Write out the line with "Select the Schneider Electric folder" and every later line through the end of the data below, exactly as given, with no pictures in the copy.

┌────────

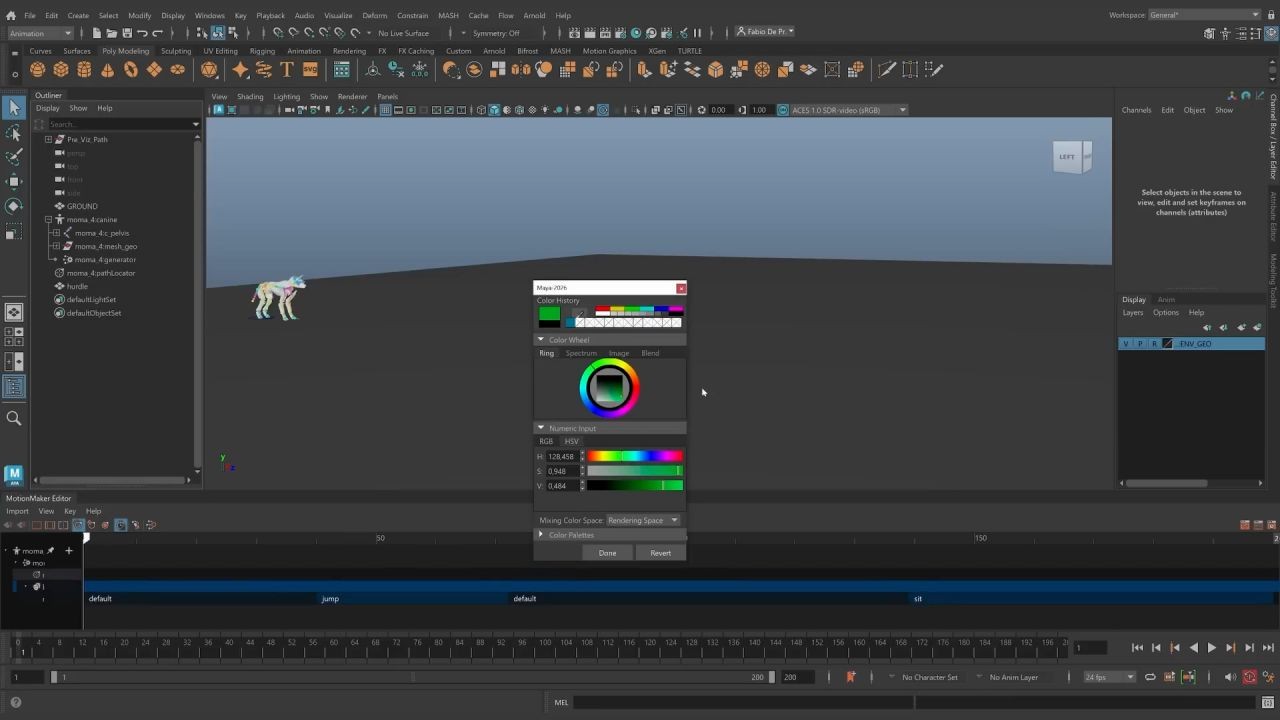This screenshot has height=720, width=1280.
Task: Jump to the start of playback range
Action: pyautogui.click(x=1137, y=648)
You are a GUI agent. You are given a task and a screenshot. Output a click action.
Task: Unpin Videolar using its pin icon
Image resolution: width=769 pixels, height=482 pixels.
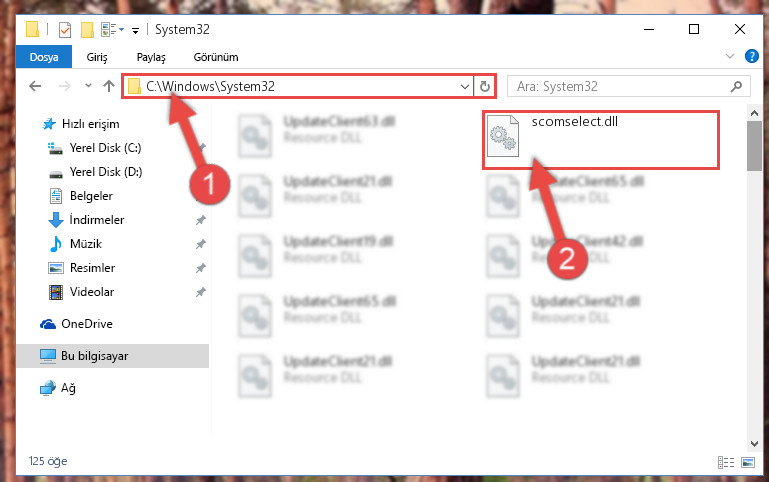click(x=201, y=292)
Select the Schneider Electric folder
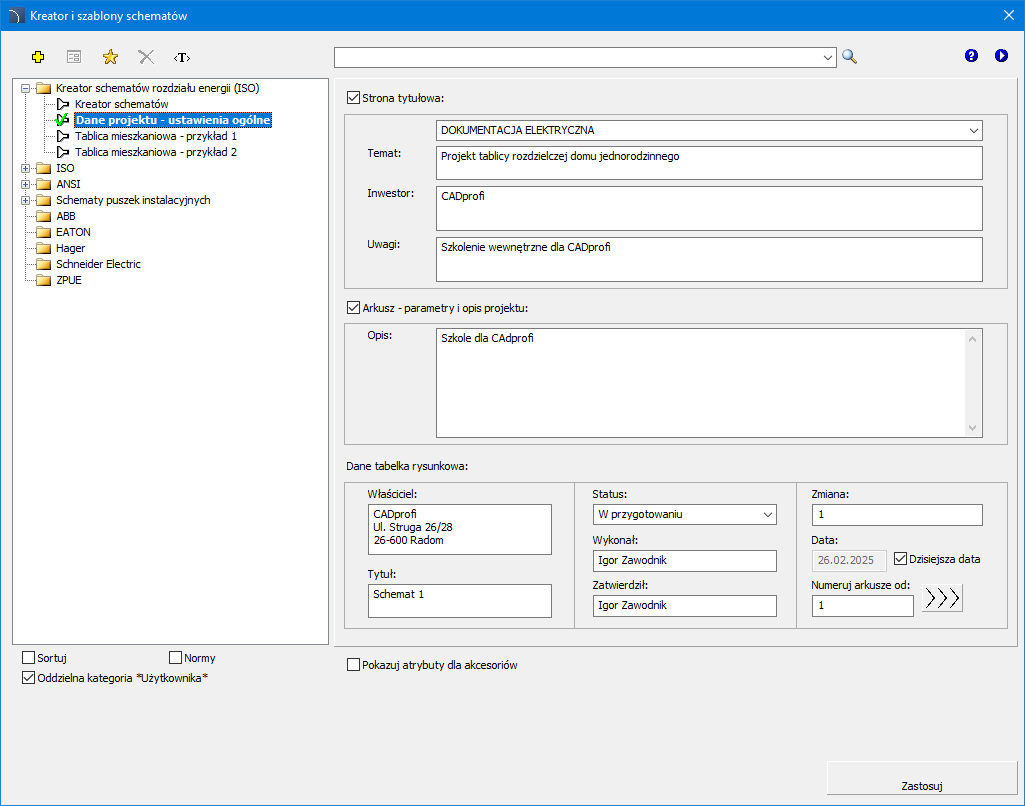The height and width of the screenshot is (806, 1025). coord(98,264)
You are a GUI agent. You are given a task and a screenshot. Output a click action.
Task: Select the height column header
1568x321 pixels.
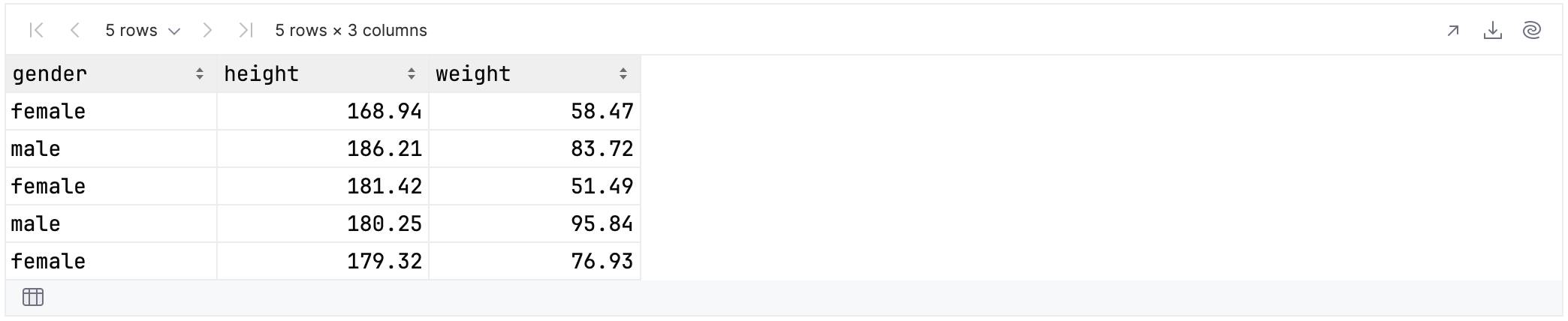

└────────

• Solution to this task
Select the Schneider Electric folder
The height and width of the screenshot is (806, 1025). coord(98,264)
You are a GUI agent. You are given a task and a screenshot. Output a click action.
Task: Select the height column header
1568x321 pixels.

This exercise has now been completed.